Be mindful of API rate limits when parallelizing. Four parallel workers each sending model requests can hit rate limits that sequential execution would not. Add retry logic with exponential backoff.

Prompt Change Detection

Trigger the eval suite automatically when prompts change, even if no code changes.

on:
  push:
    paths:
      - "src/prompts/**"
      - "src/templates/**"
      - "config/model_config.yaml"

Prompt changes are the most common cause of quality regressions. A single word change in a system prompt can alter model behavior significantly. Always run the eval suite when prompts change.

Reporting and Dashboards

Store evaluation results as CI artifacts and track them over time.

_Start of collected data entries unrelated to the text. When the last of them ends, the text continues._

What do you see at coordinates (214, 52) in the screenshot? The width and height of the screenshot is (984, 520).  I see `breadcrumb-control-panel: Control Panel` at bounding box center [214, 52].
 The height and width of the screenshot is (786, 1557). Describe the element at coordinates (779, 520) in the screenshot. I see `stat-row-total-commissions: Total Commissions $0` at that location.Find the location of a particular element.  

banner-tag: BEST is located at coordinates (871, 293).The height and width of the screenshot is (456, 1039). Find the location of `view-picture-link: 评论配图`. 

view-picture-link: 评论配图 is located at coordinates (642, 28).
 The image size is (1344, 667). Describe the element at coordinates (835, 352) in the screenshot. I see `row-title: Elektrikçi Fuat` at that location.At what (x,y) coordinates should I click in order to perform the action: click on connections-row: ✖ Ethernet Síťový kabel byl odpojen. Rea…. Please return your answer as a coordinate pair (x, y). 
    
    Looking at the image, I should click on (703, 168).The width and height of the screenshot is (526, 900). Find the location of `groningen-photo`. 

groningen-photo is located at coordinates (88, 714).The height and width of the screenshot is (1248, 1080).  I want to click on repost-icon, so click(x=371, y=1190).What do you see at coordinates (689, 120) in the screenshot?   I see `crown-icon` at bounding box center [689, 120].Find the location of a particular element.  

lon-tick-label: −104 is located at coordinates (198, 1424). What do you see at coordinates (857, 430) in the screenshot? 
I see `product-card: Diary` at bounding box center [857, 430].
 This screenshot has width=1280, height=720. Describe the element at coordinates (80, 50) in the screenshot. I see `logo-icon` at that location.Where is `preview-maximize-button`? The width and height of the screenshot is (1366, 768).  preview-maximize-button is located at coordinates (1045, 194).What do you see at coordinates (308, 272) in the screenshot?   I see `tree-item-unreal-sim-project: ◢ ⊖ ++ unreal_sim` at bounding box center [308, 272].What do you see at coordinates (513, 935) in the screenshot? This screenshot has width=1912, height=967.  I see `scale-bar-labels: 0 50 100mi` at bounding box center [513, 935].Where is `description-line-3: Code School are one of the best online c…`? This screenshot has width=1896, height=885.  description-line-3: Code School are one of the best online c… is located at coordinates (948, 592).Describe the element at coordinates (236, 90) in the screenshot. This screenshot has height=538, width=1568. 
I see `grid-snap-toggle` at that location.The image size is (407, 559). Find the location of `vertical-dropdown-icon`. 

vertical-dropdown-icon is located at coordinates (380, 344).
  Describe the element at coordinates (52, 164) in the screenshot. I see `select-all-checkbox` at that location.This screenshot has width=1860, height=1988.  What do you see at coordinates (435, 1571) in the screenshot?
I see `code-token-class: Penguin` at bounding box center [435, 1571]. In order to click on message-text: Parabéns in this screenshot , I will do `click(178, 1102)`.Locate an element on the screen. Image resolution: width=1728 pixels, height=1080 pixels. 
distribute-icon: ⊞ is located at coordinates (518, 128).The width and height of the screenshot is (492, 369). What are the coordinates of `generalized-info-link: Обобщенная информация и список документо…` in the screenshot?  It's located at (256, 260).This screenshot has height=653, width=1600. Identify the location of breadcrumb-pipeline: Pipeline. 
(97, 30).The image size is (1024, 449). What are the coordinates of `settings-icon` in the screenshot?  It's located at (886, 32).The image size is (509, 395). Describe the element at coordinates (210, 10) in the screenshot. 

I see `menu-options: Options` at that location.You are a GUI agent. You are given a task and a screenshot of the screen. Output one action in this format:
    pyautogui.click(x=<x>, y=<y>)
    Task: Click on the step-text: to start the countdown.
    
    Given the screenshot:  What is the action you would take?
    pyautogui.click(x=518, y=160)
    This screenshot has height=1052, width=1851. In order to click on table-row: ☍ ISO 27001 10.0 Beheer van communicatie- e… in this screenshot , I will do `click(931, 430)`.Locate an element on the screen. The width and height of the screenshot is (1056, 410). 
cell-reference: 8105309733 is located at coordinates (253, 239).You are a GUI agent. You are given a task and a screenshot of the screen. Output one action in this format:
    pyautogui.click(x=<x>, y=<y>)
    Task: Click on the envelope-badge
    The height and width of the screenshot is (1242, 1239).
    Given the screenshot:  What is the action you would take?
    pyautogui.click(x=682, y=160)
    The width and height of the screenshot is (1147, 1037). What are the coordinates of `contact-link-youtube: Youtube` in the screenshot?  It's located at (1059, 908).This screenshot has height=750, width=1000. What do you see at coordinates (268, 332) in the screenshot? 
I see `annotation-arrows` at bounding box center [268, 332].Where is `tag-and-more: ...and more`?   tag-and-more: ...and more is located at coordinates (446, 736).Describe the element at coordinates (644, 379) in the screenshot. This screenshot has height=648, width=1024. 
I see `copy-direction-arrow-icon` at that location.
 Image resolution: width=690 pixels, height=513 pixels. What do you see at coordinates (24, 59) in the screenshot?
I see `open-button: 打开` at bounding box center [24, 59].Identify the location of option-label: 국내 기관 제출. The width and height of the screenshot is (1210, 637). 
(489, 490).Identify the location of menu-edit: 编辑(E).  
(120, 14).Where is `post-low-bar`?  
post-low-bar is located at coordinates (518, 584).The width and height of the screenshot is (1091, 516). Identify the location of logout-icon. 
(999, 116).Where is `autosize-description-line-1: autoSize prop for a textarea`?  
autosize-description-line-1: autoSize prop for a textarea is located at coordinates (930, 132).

# scripts/generate_eval_report.py
def generate_report(results: dict) -> str:
    return f"""
## Evaluation Report
- **Date:** {results['date']}
- **Model:** {results['model']}
- **Overall accuracy:** {results['accuracy']:.2%}
- **Faithfulness:** {results['faithfulness']:.2%}
- **Answer relevancy:** {results['relevancy']:.2%}
- **Regressions:** {results['regression_count']} / {results['total_cases']}
"""

Post evaluation summaries as PR comments when triggered by merge events. This gives reviewers immediate visibility into quality impact without downloading artifacts.

Failure Response Playbook

When CI tests fail, the response depends on the tier.

Tier 1 failure (PR): The PR author fixes the issue. Tests must pass before merge.

Tier 2 failure (merge to main): Investigate immediately. If the eval suite detects a quality regression, consider reverting the merge while investigating.

Tier 3 failure (nightly): Could indicate model drift, knowledge base issues, or infrastructure problems. Investigate within one business day. Check if the model provider made changes.

Tier 4 failure (pre-deployment): Block the deployment. Fix the issue and re-run before proceeding.